Work instruction: Each line in the material below, starting at the one that contains "Given: Focus the" and ending at the one that contains "Viewport: 851px width, 602px height.", should be repeated exactly; the pictures should not.

The input:
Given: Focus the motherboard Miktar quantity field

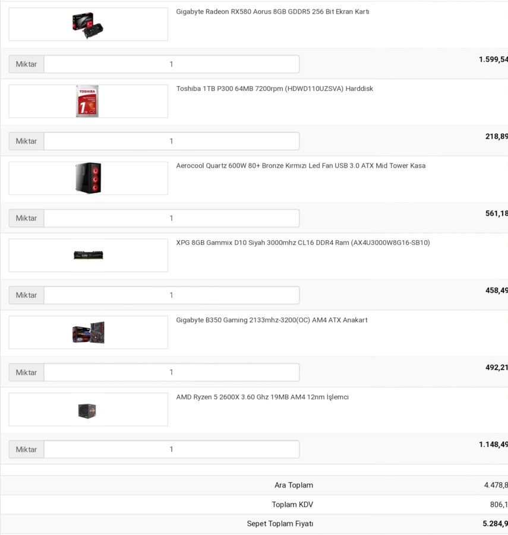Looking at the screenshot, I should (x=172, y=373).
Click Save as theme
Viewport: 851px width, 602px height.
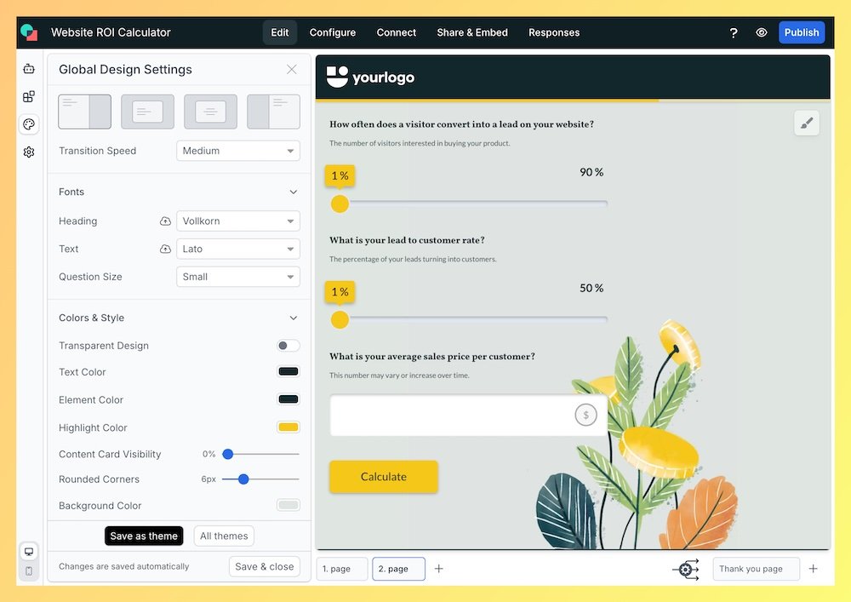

---

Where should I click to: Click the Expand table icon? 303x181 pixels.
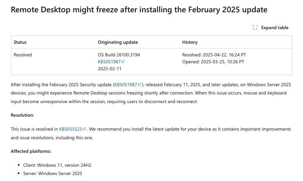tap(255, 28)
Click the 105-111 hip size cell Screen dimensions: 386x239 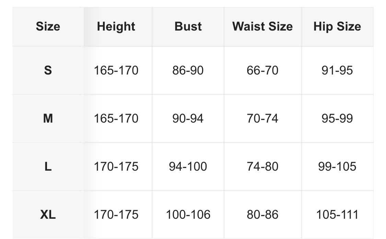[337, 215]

...

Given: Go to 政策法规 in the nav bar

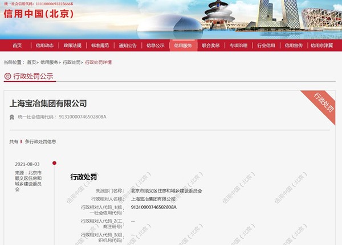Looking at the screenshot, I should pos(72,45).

Reply to the task:
Given: Focus the motherboard Miktar quantity field

Looking at the screenshot, I should (x=172, y=373).
Click Save as theme
Viewport: 851px width, 602px height.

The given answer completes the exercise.